• _TASK STATEMENT_:
Return the complete virus taxonomy article excerpt below word for word, from its title through its final sentence.

• _DOCUMENT EXTRACT_:
↓↓↓

Emerging Issues in Virus Taxonomy

Marc H.V. van Regenmortel* and Brian W.J. Mahy†
*University of Strasbourg, France; and †Centers for Disease Control and Prevention, Atlanta, Georgia, USA

Suggested citation for this article: van Regenmortel MHV, Mahy BWJ. Emerging issues in virus taxonomy. Emerg Infect Dis [serial online] 2004 Jan [date cited]. Available from: URL: http://www.cdc.gov/ncidod/EID/vol10no1/03-0279.htm


Viruses occupy a unique position in biology. Although they possess some of the properties of living systems such as having a genome, they are actually nonliving infectious entities and should not be considered microorganisms. A clear distinction should be drawn between the terms virus, virion, and virus species. Species is the most fundamental taxonomic category used in all biological classification. In 1991, the International Committee on Taxonomy of Viruses (ICTV) decided that the category of virus species should be used in virus classification together with the categories of genus and family. More than 50 ICTV study groups were given the task of demarcating the 1,550 viral species that were recognized in the 7th ICTV report, which was published in 2000. We briefly describe the changes in virus classification that were introduced in that report. We also discuss recent proposals to introduce a nonlatinized binomial nomenclature for virus species.

↑↑↑

• _ENTRIES PROVIDED_:

↓↓↓

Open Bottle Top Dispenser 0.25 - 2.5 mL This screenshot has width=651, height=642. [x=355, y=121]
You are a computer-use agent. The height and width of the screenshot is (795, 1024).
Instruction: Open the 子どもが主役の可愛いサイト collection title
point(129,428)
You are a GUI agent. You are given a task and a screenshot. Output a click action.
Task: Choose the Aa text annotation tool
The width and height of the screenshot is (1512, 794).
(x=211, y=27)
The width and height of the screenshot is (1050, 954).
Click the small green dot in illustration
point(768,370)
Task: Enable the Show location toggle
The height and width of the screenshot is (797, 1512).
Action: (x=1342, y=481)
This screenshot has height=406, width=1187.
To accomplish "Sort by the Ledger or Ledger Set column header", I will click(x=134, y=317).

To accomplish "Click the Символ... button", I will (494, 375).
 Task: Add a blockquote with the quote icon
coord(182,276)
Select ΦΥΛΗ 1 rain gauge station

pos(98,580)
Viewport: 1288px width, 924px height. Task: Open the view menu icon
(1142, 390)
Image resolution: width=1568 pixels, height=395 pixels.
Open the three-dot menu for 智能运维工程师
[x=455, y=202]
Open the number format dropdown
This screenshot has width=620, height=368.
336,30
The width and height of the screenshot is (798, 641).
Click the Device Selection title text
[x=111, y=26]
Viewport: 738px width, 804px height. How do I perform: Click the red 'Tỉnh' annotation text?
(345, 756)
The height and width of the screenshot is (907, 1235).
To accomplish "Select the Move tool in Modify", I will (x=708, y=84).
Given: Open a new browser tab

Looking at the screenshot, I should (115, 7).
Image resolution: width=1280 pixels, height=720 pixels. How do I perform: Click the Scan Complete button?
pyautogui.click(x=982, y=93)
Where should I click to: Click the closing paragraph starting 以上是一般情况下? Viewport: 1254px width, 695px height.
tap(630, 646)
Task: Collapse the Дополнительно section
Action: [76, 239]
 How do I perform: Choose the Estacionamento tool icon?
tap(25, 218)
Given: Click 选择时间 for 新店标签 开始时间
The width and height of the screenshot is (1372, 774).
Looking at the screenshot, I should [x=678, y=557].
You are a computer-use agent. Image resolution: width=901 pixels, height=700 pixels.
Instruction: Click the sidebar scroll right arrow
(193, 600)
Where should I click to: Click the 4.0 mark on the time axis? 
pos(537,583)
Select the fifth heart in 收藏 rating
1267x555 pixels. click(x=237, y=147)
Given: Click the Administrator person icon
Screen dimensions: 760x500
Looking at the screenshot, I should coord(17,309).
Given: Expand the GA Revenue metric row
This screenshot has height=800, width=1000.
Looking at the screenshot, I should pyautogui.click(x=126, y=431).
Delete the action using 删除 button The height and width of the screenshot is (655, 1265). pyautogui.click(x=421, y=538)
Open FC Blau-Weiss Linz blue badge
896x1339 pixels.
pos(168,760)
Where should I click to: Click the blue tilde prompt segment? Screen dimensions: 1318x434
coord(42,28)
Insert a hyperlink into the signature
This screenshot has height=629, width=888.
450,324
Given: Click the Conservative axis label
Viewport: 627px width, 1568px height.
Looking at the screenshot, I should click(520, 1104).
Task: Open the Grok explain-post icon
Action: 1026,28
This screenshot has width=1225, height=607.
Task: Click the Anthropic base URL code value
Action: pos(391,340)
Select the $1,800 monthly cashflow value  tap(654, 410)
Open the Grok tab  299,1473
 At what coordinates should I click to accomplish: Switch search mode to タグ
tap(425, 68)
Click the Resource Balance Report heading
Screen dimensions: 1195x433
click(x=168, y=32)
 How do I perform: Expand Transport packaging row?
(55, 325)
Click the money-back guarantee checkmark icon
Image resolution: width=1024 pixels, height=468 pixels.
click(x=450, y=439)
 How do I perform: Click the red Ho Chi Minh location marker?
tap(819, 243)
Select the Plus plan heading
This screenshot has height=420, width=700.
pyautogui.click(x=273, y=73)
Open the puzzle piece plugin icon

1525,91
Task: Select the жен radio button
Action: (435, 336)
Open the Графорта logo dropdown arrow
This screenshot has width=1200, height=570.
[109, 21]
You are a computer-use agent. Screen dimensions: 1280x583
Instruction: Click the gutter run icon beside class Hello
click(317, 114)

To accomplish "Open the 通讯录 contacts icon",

↑↑↑

• _RESULT BELOW_:
Emerging Issues in Virus Taxonomy

Marc H.V. van Regenmortel* and Brian W.J. Mahy†
*University of Strasbourg, France; and †Centers for Disease Control and Prevention, Atlanta, Georgia, USA

Suggested citation for this article: van Regenmortel MHV, Mahy BWJ. Emerging issues in virus taxonomy. Emerg Infect Dis [serial online] 2004 Jan [date cited]. Available from: URL: http://www.cdc.gov/ncidod/EID/vol10no1/03-0279.htm


Viruses occupy a unique position in biology. Although they possess some of the properties of living systems such as having a genome, they are actually nonliving infectious entities and should not be considered microorganisms. A clear distinction should be drawn between the terms virus, virion, and virus species. Species is the most fundamental taxonomic category used in all biological classification. In 1991, the International Committee on Taxonomy of Viruses (ICTV) decided that the category of virus species should be used in virus classification together with the categories of genus and family. More than 50 ICTV study groups were given the task of demarcating the 1,550 viral species that were recognized in the 7th ICTV report, which was published in 2000. We briefly describe the changes in virus classification that were introduced in that report. We also discuss recent proposals to introduce a nonlatinized binomial nomenclature for virus species.